TITLE:
LDHC as a Novel Tumor-Suppressive Biomarker in Cervical Cancer: Multi-Omics Analysis Reveals Diagnostic and Prognostic Significance
AUTHORS:
Shanshan Xiao, Yuhong Hu, Yawen Li, Xin Zhang, Zijun Xiao, Mingyou Dong, Lusheng Liao
KEYWORDS:
LDH Family, Cervical Squamous Cell Carcinoma (CESC), Biomarker, DNA Methylation, Immune Infiltration, LDHC
JOURNAL NAME:
Journal of Biosciences and Medicines,
Vol.13 No.11,
November
10,
2025
ABSTRACT: This study presents a comprehensive molecular characterization of lactate dehydrogenase (LDH) family members in cervical squamous cell carcinoma (CESC). Through integrated multi-omics analysis of TCGA and GEO datasets, we identified distinct tissue-specific expression patterns, with LDHA and LDHB showing ubiquitous expression while LDHAL6B and LDHC exhibited testis-specific restriction. Pan-cancer analysis revealed significant overexpression of multiple LDH isoforms in CESC and other malignancies, with LDHC demonstrating exceptional diagnostic performance (AUC = 0.950 in TCGA, AUC = 0.884 in GSE63514). Survival analysis established LDHC as a favorable prognostic marker, contrasting with the poor outcomes associated with other LDH isoforms.
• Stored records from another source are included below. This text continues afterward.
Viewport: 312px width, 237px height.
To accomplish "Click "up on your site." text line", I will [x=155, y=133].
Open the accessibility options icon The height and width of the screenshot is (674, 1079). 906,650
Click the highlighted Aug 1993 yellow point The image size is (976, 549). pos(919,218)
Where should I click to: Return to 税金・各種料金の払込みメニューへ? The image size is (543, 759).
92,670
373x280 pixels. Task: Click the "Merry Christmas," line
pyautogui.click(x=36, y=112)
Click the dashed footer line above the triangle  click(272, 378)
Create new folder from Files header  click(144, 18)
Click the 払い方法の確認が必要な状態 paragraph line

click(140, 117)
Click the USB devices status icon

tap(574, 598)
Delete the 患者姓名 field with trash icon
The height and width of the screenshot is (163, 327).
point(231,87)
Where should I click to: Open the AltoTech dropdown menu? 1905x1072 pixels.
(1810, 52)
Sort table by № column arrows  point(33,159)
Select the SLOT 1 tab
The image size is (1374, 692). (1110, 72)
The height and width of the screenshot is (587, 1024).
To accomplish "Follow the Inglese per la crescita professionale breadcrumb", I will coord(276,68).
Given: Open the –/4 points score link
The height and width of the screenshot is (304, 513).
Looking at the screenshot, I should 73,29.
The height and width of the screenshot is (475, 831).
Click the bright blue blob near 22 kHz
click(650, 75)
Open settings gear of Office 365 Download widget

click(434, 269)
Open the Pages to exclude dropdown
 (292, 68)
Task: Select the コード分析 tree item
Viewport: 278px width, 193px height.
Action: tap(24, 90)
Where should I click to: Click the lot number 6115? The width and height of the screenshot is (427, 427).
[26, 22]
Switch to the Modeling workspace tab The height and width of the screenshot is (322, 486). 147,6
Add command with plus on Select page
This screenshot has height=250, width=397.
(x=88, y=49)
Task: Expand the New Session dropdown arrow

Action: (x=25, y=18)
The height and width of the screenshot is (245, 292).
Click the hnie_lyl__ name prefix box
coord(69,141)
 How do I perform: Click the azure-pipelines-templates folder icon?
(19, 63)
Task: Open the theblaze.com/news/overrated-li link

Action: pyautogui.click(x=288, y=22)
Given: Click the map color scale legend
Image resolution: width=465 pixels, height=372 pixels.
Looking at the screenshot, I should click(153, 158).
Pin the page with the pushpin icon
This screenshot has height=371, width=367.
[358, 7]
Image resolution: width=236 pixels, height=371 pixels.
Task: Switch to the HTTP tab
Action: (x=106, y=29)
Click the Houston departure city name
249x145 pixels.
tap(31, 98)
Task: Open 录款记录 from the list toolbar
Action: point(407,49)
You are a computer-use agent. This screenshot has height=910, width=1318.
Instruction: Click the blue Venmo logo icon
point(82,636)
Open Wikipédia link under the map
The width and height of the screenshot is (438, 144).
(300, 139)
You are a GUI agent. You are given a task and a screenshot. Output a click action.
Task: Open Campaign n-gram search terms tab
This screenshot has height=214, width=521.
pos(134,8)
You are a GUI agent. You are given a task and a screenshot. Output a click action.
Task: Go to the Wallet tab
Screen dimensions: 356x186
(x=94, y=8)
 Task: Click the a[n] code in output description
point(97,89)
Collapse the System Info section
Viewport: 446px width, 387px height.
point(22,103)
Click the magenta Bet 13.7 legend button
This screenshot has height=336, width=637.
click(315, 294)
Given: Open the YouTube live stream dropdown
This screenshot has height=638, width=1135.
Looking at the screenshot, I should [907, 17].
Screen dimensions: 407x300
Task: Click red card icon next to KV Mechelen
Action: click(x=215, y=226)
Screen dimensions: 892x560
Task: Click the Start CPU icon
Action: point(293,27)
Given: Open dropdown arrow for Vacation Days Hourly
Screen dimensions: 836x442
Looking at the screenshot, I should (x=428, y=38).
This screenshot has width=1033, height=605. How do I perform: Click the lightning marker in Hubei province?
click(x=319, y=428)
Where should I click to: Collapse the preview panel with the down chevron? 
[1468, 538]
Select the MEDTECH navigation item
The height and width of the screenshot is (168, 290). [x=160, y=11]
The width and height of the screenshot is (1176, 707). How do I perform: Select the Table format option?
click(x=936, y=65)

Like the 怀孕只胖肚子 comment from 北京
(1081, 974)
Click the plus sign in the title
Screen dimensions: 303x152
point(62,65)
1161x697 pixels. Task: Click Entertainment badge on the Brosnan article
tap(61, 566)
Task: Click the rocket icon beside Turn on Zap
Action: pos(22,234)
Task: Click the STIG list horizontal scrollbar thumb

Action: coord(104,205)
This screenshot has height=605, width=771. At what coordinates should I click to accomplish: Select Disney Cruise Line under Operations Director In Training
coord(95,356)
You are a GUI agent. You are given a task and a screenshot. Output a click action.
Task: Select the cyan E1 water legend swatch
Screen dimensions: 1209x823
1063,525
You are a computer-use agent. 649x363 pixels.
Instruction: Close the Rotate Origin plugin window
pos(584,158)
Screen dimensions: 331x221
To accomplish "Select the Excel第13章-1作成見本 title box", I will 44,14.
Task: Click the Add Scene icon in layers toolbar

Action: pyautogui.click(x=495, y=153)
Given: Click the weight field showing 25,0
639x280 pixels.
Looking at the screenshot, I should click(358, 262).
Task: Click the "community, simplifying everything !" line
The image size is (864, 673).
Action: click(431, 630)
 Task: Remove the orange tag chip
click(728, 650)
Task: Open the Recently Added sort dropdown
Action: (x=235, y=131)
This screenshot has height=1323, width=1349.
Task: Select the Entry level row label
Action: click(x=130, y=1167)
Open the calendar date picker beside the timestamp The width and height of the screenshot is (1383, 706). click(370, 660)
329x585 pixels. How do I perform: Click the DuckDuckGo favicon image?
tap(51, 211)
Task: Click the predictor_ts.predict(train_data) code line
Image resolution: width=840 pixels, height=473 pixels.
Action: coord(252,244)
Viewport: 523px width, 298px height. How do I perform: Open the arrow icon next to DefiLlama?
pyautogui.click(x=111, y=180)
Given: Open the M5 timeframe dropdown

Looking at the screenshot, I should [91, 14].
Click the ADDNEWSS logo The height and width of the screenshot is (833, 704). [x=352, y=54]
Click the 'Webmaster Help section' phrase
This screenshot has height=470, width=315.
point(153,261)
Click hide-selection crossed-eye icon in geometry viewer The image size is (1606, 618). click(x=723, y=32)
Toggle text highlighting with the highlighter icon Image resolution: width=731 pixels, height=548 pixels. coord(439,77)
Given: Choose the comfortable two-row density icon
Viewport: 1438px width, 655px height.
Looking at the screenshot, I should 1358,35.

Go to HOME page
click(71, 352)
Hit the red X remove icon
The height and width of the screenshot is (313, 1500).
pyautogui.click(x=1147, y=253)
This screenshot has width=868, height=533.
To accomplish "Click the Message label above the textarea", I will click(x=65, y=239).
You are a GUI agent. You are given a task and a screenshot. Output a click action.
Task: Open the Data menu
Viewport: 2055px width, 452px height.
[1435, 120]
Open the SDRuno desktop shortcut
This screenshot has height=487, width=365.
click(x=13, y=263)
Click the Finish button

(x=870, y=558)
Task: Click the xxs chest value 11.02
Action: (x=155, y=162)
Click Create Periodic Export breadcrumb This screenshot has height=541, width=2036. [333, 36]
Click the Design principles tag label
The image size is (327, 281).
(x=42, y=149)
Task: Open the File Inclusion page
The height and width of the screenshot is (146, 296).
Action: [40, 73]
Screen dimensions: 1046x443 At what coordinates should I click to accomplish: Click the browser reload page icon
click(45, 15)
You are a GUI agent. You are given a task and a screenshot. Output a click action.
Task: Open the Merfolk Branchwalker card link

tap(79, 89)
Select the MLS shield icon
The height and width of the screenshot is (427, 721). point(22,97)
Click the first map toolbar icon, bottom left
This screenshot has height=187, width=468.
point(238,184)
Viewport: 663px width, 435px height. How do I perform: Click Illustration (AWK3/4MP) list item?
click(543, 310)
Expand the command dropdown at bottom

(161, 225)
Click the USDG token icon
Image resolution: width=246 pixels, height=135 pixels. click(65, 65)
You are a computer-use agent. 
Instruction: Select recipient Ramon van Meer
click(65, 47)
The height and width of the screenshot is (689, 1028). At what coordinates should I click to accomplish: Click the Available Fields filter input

Functional network analysis revealed LDH family involvement in key metabolic pathways including pyruvate metabolism and glycolysis. Epigenetic regulation was implicated through differential methylation patterns, particularly LDHB hypermethylation and LDHC hypomethylation in tumor tissues. Immune correlation analysis demonstrated significant associations between LDH expression and immune cell infiltration/checkpoint markers. Crucially, functional validation in Hela cells showed that LDHC knockdown enhanced proliferation (CCK-8 assay), colony formation, migration (wound healing), and invasion (Transwell), suggesting a tumor-suppressive role. These findings establish LDHC as a promising diagnostic biomarker and potential therapeutic target in CESC, while highlighting the complex, isoform-specific roles of LDH family members in cervical cancer pathogenesis. Our results provide new insights into metabolic reprogramming in CESC and suggest LDHC may represent a novel protective factor in cervical carcinogenesis.